C) Yerel Mahkeme Kararının Özeti:
Tarafların iddia ve savunmaları, dosyaya alınan belge içerikleri, tanık anlatımları ve bilirkişi raporu göz önüne alındığında davacının davalı iş yerinde hizmet akdi ile çalışırken iş akdinin davalı iş verince feshedilerek düzenlenen ibraname ile hak ettiği ücret, yemek, kıdem tazminatı ve ihbar tazminatlarının ödendiğinin belirlendiği, iş yerinin kreş olması nedeniyle kreşten yararlandırılan velilerle yapılan sözleşme gereği sabah 08.00- 18.30 arası mesai yapılması ön görüldüğü, iş yerinin özelliği nazara alındığında davacının fazla mesai yaptığı ve bilirkişinin belirlemiş olduğu miktar kadar alacağının olduğu kanaatine varılarak, davanın kabulüne karar verilerek aşağıdaki şekilde hüküm kurulmuştur.
D) Temyiz:
Karar taraf vekilleri tarafından temyiz edilmiştir.
E) Gerekçe:
A-) Davacı vekilinin temyizi açısından;
1-5521 sayılı İş Mahkemeleri Kanunu"nun 5. maddesine göre iş mahkemesinden verilen kararlar tefhim ve tebliğ tarihinden itibaren 8 gün içinde temyiz olunabilir. Bu süre içinde temyiz dilekçesinin hakime havale edildikten sonra temyiz defterine kaydının yaptırılması ve harcının yatırılması gerekir.
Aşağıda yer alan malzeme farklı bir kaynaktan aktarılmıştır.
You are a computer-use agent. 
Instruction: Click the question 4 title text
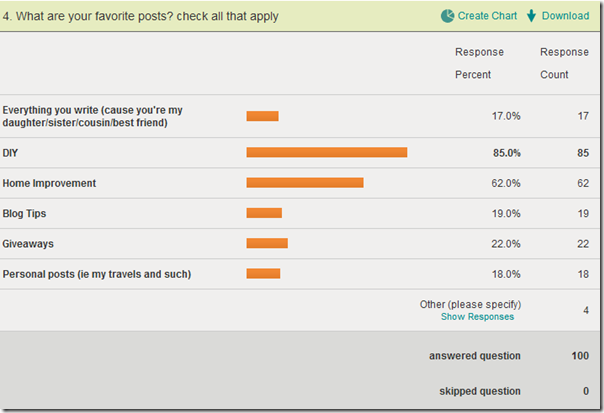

Temyiz süresi içinde temyiz dilekçesi temyiz defterine kaydedilmiş, ancak harç yatırılmamış ise, harç ve temyiz giderlerinin yatırılması için ilgili tarafa HUMK.’432. madde yollaması ile aynı yasanın 426/D maddesi gereğince işlem yapılması ve 7 günlük kesin süre verilmesi gerekir. 8 günlük süre içinde temyiz edilmeyen(HUMK.432-426/F), temyiz defterine kaydı yapılmayan (HUMK. 432-426/C) veya verilen kesin süre içinde temyiz harç ve gideri yatırılmayan(HUMK. 432-426/D) kararlar kesinleşmiş olur.
Karar davacı vekilinin yüzüne karşı 06.10.2010 tarihinde tefhim edilmiştir.
Davacı Vekili 06.10.2010 tarihinde tefhim edilen kararı 5521 sayılı İş Mahkemeleri Kanunu"nun 5.maddesinde belirtilen 8 günlük yasal temyiz süresi geçtikten sonra 03.12.2010 tarihinde “katılma yoluyla” temyiz etmiştir.
Temyiz süresinin son günü olan 14.10.2010 günü olup, 03.12.2010 tarihinde yapılan temyiz süresinde olmayıp,5521 sayılı İş Mahkemeleri Kanunu"nda “katılma yoluyla” temyiz usulü düzenlenmediğinden Davacı Vekilinin temyiz dilekçesinin HUMK’nun 432. madde yollaması ile aynı kanunun 426/F maddesi gereğince süre aşımı nedeniyle REDDİNE, nisbi temyiz harcının isteği halinde ilgilisine iadesine,
B-) Davalı vekilinin temyiz itirazı yönünden;
Dosyadaki yazılara, kararın dayandığı delillerle kanuni gerektirici sebeplere ve özellikle delillerin takdirinde bir isabetsizlik görülmemesine göre, yerinde bulunmayan bütün temyiz itirazlarının reddi ile usul ve kanuna uygun olan hükmün ONANMASINA, aşağıda yazılı temyiz giderinin davalıya yükletilmesine, 13.03.2013 gününde oybirliği ile karar verildi.